Save
The save stage provides a convenient way to export data to file. With the filename specified in the stage, the user can just click the "run" button to save, bypassing a file chooser window. It also allows the user to specify options if needed.
Example stage syntax (filename only):
"my file.zsav"
The file extension will determine file format. The following are supported:
- SPSS (.sav)
- Compressed SPSS (.zsav)
- Excel (.xlsx)
- CSV (.csv)
You may include a folder in the path. But that folder must already exist to avoid error.
"out/myfile.sav" // the folder "out" must already exist
You may declare as an object to provide options:
{
"filename": "my file.xlsx",
"exportValueLabels": true
}
You may declare multiple output files, using an array:
[
"my file.sav",
"my compressed file.zsav",
{
"filename": "my excel file.xlsx",
// options
}
]
To specify files in a cross-platform manner, use relative paths and forward slashes.

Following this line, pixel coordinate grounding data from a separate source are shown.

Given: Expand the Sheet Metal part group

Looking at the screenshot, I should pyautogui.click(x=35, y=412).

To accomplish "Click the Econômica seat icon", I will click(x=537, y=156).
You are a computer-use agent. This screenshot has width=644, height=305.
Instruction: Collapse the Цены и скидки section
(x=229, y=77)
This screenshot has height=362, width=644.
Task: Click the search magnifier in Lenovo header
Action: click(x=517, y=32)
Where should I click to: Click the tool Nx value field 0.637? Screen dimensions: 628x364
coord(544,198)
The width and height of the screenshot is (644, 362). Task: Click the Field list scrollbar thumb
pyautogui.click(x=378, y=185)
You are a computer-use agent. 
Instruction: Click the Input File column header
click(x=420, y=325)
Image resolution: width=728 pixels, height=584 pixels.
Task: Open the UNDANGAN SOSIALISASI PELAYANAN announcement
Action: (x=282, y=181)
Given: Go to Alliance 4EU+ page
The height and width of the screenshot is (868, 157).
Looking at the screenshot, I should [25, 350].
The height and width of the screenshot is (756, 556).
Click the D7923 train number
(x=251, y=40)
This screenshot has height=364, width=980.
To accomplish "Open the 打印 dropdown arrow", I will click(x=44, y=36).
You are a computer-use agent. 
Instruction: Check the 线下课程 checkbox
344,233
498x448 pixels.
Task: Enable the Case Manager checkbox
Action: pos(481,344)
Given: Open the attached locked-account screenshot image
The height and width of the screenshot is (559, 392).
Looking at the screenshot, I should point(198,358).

If you need to use an absolute path on Windows, remember to escape the backslashes in JSON:
{
// if your OS uses backslashes in file path,
// remember to escape the backslashes in the JSON ("\\").
"filename": "D:\\Projects\\ACME\\data\\myfile.zsav"
}
Use absolute path (MacOS/Linux):
{
"filename": "~/Projects/ACME/data/myfile.sav"
}
Suggestion
In long-running data flows, intermediate outputs can be saved between major groups of stages to improve efficiency and flexibility. These staging output files enable selective re-execution of the pipeline, allowing only affected sections to be rerun instead of the entire data flow.
For example, consider a data flow with three sections: (1) merging multiple waves of survey data, (2) unrolling picks, and (3) applying weighting and recoding variables. If each section writes a staging output, changes made to the final section (such as updating a recode) can be executed without recomputing earlier stages.
To configure staging outputs:
- Add a Save stage immediately after the section you want to persist.
- Specify an output path (for example, "staging/stage1.zsav").
- Create a data source stage that uses the saved file as its input.
- Connect this data source to the subsequent section of the pipeline.
This configuration allows downstream stages to consume previously saved results, reducing execution time and isolating changes to specific parts of the data flow.